Educators agreed there is no comparison between in-person and virtual learning.

“Trying to engage kids through a computer every day, for multiple hours a day, is near impossible,” VanHouten said. “Our teachers have risen to the challenge, they have been creative, innovative and resilient—they haven’t given up. They are there for the kids. They know the kids need them.”

Braginton shared how the normal high school experience has been disrupted and her hopes for the future.

“I am looking forward to getting back to normal so that students can experience high school activities and sports and things that come with that,” she said. “Being in person is much better than distance learning.”

The normalcy educators crave includes more than academics.

Last year’s Greenville High School graduation ceremony had to be hosted in the high school parking lot. Families stayed in their cars as names were read over a large speaker.

Prom and homecoming were canceled.

Most sports have been canceled.

Band, choir, drama or orchestra performances had to be put on hold.

Students are not gathering after school for club meetings.

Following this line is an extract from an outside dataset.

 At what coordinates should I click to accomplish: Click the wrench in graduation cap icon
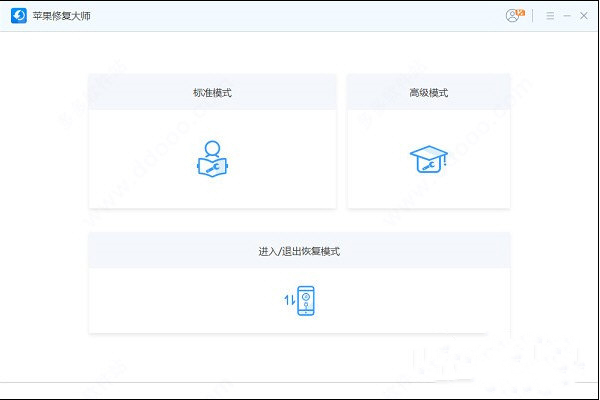[426, 162]
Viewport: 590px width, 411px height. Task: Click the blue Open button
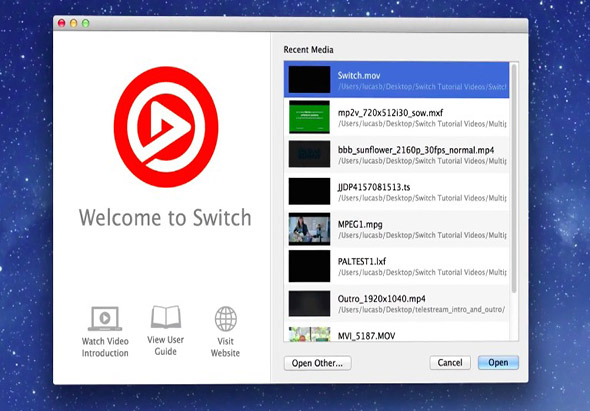pos(498,362)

VanHouten said students have suffered.

“Mental health has become the priority,” VanHouten said. “It might be a safety call after hours. It might be a check in. It might be contacting those kids individually or talking to their friends or connecting them with resources of social workers and counsellors.”

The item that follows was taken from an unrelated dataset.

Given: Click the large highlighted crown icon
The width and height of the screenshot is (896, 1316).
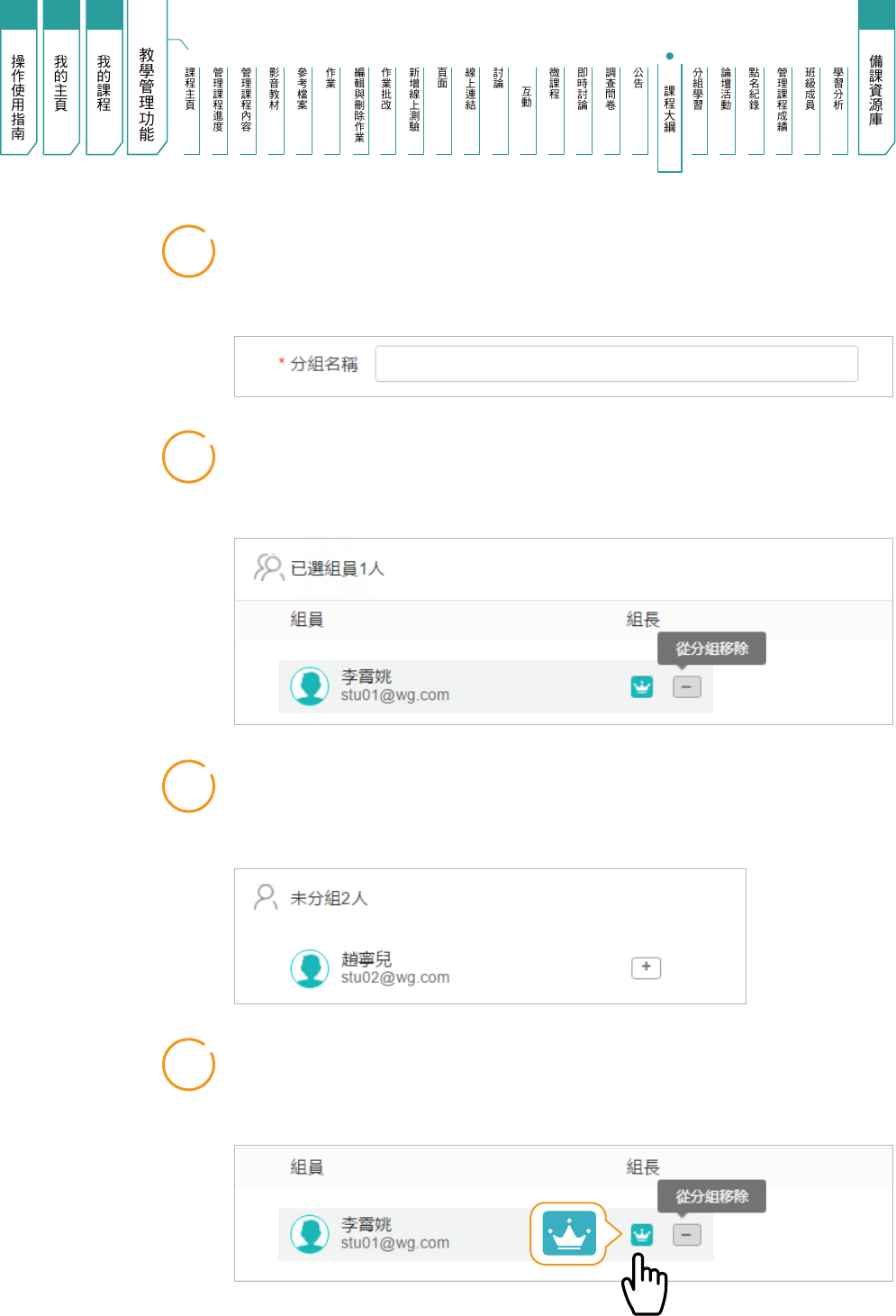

“I can tell you many of the teachers will say they spend more time on that than they do on actually teaching,” she said. “We’ve always made building positive relationships with kids a priority, but never has it had to be to this extent.”

For Braginton, just being able to see her students is good for her own mental health.

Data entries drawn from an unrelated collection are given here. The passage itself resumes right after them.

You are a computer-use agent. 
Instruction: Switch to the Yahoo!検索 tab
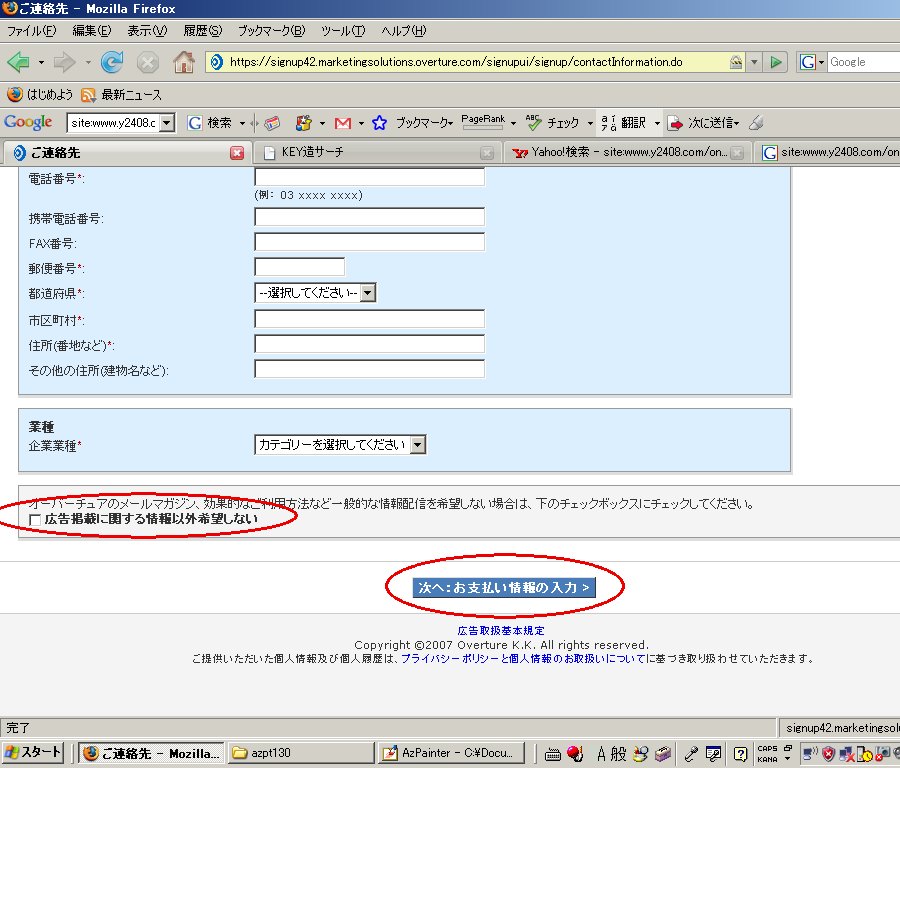click(620, 153)
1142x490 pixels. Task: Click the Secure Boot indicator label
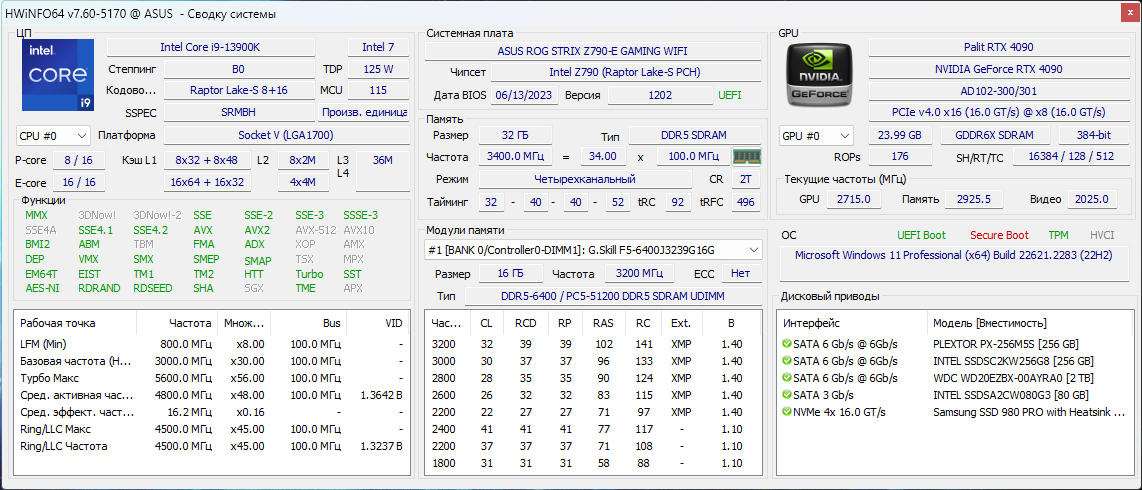click(999, 236)
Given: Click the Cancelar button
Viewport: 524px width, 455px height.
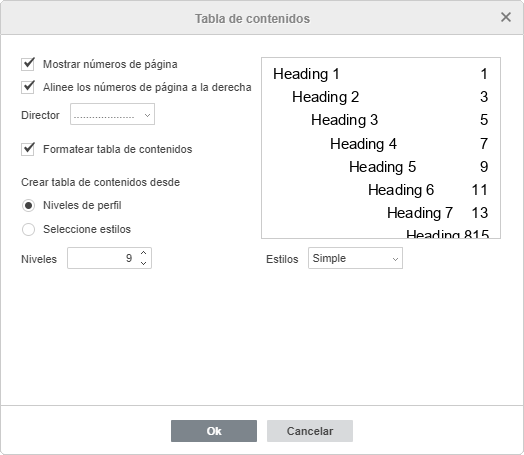Looking at the screenshot, I should [x=310, y=431].
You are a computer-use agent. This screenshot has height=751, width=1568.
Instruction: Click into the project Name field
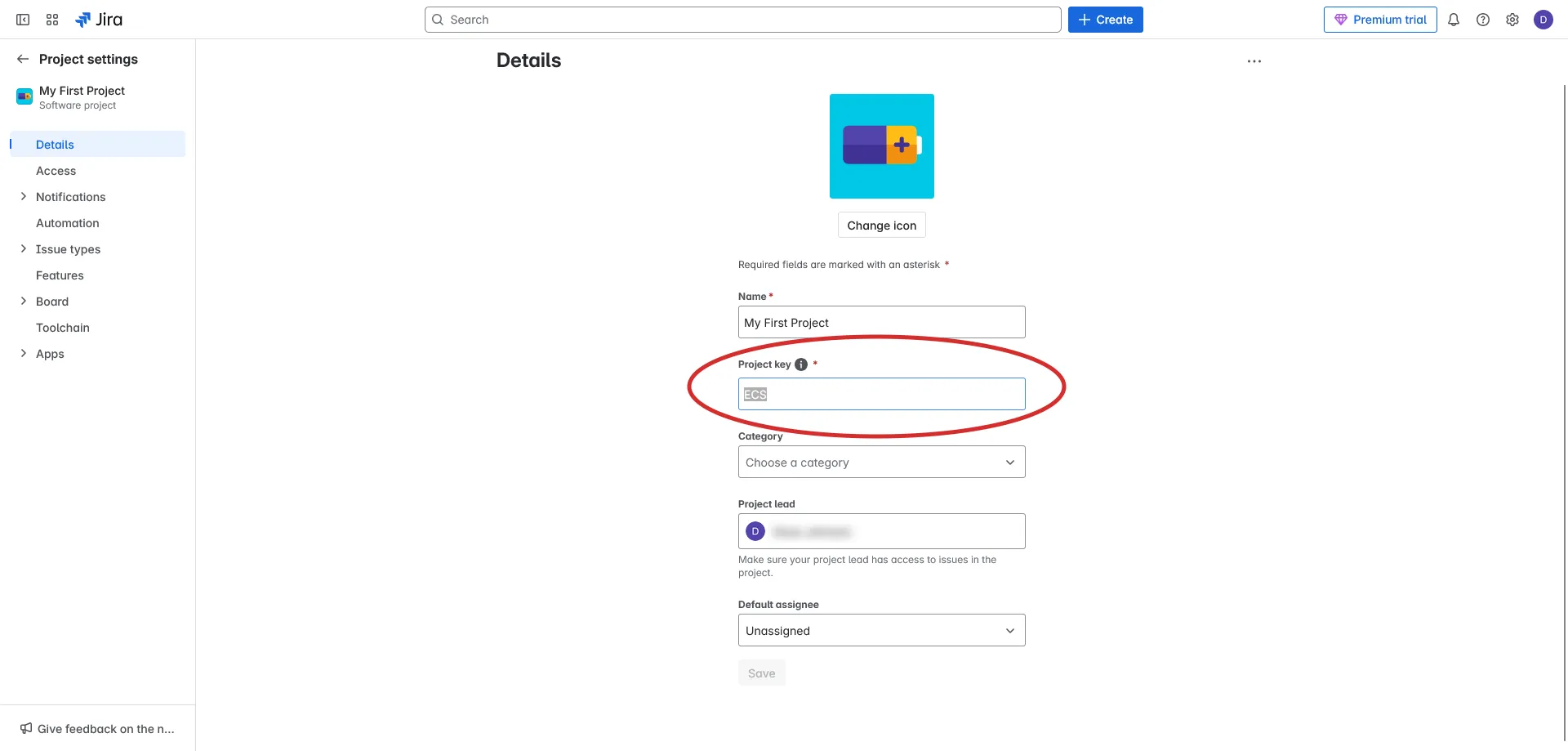881,323
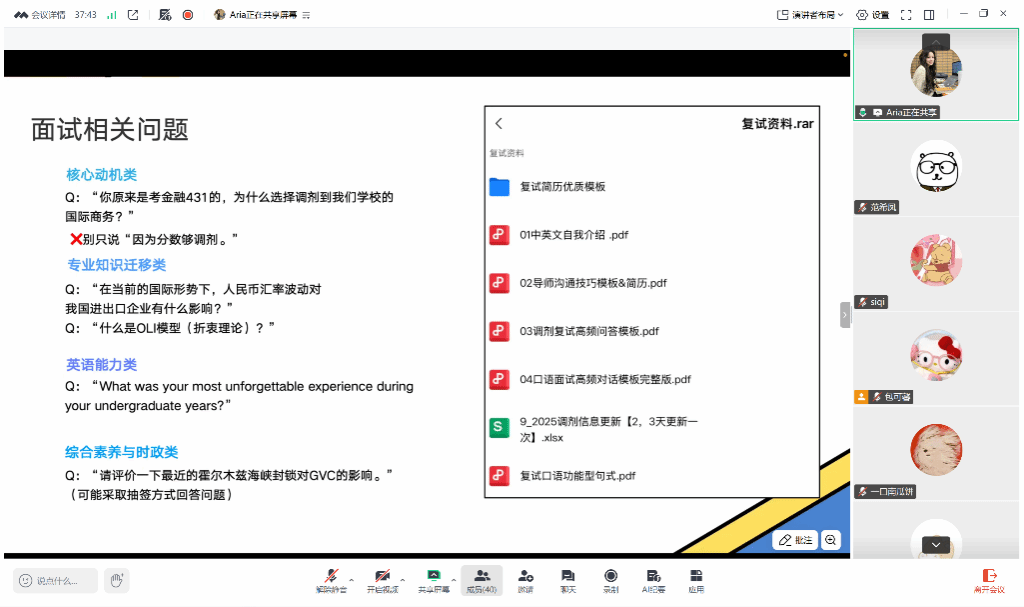Screen dimensions: 1024x607
Task: Open the chat panel
Action: (568, 580)
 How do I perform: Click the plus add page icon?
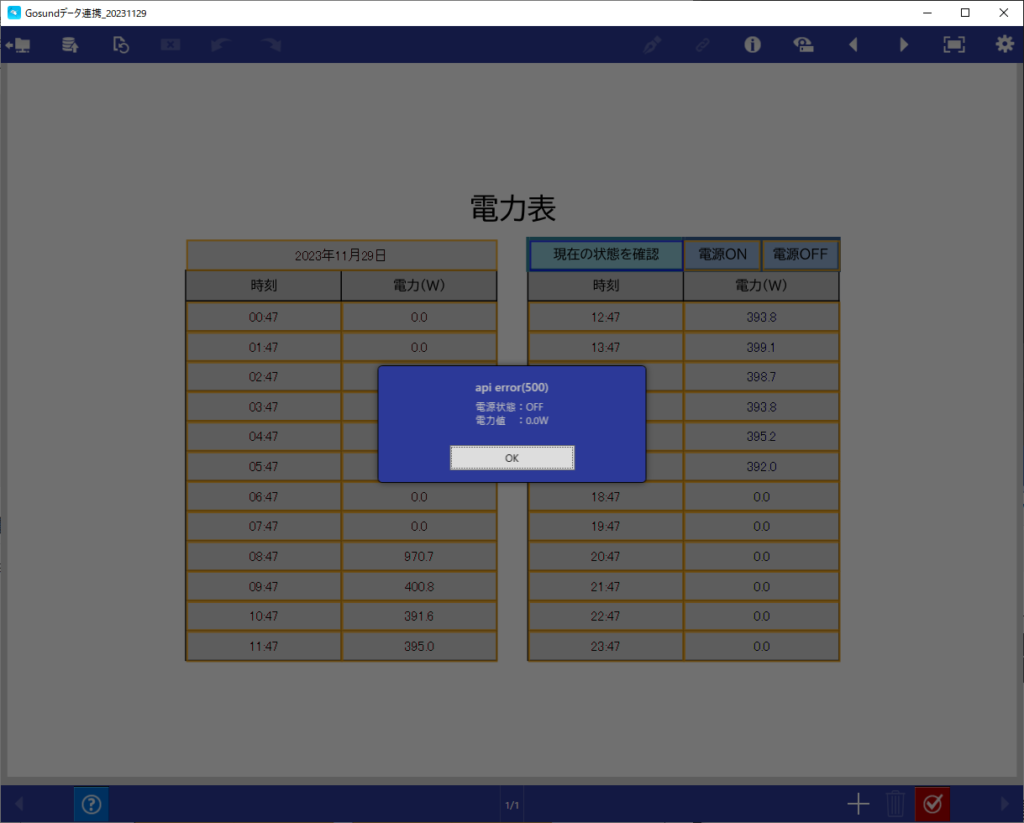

“I miss my students and seeing their faces,” she said. “The whole face-to-face interaction is definitely a bonus in this job and being able to read body language.”

It has also affected what she can teach.

“Hands-on labs have been on the back burner,” she said. “To try and teach science labs online has been a learning curve to say the least.”

Middle school science teacher Joe Conley also received the vaccine Monday. He agreed it’s important to get back to in-person learning.

“Middle school-aged kids struggle with not having a social aspect to learning,” he said. “They should be learning together with other students. That’s where they can really excel. Group work is important and that’s hard to do online. Very hard.”

Colleague Kathy Cavendish, a special education paraprofessional, received the vaccine so she can protect the people she cares about.

“I was undecided, but I feel it’s helping family, friends and coworkers,” she said. “I’m just going to have my faith and hope it’s what I need to do.”

Kim Bell, dean of students at the district’s alternative education program, received the vaccine at her doctor’s urging.

“I was a little hesitant because it’s new… but I checked with my doctor and he said I should get it, so I did,” Bell said. “My doctor had COVID and had a lot of problems with it.”

Jon Ashford, Chief Operating Officer for Spectrum Health United and Kelsey Hospitals, said it was a big day in the community.

“This has been an exciting process for us to rollout our Phase 1b to our essential workers, and in particular Greenville Public Schools,” Ashford said. “We will continue to roll out our vaccine in the community as we receive more doses.”

VanHouten felt humbled and pleased school district personnel received the vaccine in the early phases of the rollout.

“I’m just so grateful,” she said. “We know that everybody wants the vaccine. We are just thrilled that we are able to be some of the first ones to get them, and we are looking forward to when our whole community can feel safe and hopeful and moving to normalcy.”